The note on which the defendants were endorsers was discounted by the plaintiff bank, which rediscounted it in New York. It fell due 18 February, 1893, and was protested for nonpayment in Alabama, where the maker lived. The notice of protest was not received by the defendants, but on March 9th they received a letter from the maker stating the fact, and saying if the note was sent to the bank where he lived he would try to pay it. The defendants carried this letter to cashier Alspaugh of plaintiff bank, told him they did not consider themselves responsible on the note and to act on that letter; he replied, "all right, it will be attended to." The defendants heard nothing more of the matter till the last of June, when they found the amount charged to their account; whereupon they saw the cashier and (570) asked to have the account corrected, that they were not properly chargeable with the note, and he promised to look into the matter. On 9 July the plaintiff bank closed its doors till 19 September, when it reopened with a new cashier, Miller. The defendants soon thereafter saw him and explained the facts. He told the defendants that the item had been improperly charged against them, and on 6 November, 1893, ordered the books corrected, and the sum of $220, the amount of said note, was credited to the defendants, this being in effect a payment, as that sum has long since been drawn out.

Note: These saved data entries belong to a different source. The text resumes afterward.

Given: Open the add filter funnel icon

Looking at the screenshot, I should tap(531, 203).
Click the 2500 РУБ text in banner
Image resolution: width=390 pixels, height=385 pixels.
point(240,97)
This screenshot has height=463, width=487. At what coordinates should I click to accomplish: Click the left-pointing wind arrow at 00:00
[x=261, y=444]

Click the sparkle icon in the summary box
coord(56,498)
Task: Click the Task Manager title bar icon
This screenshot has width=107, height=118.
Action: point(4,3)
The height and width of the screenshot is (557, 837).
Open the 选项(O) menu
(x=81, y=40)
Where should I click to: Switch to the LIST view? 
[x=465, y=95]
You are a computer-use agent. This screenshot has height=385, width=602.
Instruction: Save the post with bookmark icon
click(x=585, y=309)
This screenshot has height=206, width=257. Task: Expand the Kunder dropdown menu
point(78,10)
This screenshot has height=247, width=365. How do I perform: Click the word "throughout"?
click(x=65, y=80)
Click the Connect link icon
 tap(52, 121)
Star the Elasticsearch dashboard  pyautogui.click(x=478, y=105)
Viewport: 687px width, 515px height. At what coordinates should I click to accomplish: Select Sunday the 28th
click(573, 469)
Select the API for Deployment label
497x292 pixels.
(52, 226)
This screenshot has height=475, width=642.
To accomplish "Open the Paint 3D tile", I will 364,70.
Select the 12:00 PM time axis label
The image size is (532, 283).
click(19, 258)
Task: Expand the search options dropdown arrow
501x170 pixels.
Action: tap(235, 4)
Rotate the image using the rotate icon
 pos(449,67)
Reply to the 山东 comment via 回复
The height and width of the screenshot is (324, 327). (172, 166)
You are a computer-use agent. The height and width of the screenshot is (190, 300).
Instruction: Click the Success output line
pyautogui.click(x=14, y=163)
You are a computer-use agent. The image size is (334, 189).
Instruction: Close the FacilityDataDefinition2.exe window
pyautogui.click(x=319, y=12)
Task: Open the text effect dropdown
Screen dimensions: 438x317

In February, 1896, the plaintiff demanded said sum of $220 from the defendants, which they refused, and this action was brought. The maker of the note died insolvent in May, 1893. *Page 354
There is no evidence that the cashier was not authorized to act for the bank or that this transaction was not within the scope of his authority. It is unnecessary to decide whether or not the defendants were originally responsible for the protested note, or had been absolved by the negligence of the plaintiff, for the latter, having voluntarily paid back to the defendants the amount of the note which had theretofore been charged up to them, and having done so with full knowledge of the facts, or at least with the means of knowledge within its reach, cannot now recover back from the defendants the sum thus paid, even if the bank in truth was not legally bound to pay the same. Brummitt v. McGuire, 107 N.C. 351.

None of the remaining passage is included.